§ Assigned task
Look below for the line that has "The height and width of the screenshot is (467, 631).". Set down the lines from there through the line that has "This screenshot has width=459, height=258.", exactly as written.

[Stored data entries]

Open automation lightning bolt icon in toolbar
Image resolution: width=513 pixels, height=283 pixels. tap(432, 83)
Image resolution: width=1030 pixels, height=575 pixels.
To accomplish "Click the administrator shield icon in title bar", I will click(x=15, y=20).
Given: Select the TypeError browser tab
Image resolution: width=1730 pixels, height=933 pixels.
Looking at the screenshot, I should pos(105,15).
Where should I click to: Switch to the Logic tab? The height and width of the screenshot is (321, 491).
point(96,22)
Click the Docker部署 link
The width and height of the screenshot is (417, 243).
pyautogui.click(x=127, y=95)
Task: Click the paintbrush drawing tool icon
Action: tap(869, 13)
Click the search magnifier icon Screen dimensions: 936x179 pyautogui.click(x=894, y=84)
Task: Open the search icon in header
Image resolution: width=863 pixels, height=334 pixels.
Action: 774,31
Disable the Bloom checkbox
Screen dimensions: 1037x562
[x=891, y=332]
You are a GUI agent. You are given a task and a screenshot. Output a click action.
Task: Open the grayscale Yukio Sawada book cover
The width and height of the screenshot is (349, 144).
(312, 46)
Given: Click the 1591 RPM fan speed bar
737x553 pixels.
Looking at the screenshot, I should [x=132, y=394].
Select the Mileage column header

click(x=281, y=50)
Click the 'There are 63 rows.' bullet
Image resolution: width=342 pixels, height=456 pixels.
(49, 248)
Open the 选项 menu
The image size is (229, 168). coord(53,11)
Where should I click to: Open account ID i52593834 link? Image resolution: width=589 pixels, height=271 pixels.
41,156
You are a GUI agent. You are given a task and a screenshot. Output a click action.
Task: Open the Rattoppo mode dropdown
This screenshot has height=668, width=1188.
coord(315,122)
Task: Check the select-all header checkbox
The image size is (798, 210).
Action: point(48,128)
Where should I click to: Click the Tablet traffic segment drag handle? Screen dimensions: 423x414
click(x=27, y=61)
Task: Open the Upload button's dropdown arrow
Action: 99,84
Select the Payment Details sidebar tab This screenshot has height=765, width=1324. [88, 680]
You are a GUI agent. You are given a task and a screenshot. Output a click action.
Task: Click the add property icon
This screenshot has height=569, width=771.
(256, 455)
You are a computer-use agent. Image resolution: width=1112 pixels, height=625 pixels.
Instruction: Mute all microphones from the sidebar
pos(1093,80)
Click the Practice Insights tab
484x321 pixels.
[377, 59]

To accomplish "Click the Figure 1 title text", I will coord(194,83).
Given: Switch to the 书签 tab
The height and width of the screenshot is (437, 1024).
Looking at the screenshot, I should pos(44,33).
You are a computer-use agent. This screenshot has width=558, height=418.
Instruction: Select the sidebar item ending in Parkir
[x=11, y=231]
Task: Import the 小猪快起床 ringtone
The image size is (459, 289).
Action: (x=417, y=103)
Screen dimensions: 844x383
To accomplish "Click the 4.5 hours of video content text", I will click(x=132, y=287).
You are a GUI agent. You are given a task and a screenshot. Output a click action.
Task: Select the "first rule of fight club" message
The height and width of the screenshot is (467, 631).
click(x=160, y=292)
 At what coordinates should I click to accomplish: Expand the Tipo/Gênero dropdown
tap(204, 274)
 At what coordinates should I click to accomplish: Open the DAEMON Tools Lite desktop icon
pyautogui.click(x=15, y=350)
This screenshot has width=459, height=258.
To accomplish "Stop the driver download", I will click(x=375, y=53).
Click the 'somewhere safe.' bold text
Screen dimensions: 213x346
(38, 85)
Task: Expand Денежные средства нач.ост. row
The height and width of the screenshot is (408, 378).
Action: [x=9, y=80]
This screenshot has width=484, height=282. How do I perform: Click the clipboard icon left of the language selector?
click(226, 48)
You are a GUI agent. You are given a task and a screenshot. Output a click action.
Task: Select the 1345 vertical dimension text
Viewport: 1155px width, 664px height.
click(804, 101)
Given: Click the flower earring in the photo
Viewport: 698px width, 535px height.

§ Your response
The height and width of the screenshot is (467, 631).
click(x=160, y=292)
 At what coordinates should I click to accomplish: Expand the Tipo/Gênero dropdown
tap(204, 274)
 At what coordinates should I click to accomplish: Open the DAEMON Tools Lite desktop icon
pyautogui.click(x=15, y=350)
This screenshot has width=459, height=258.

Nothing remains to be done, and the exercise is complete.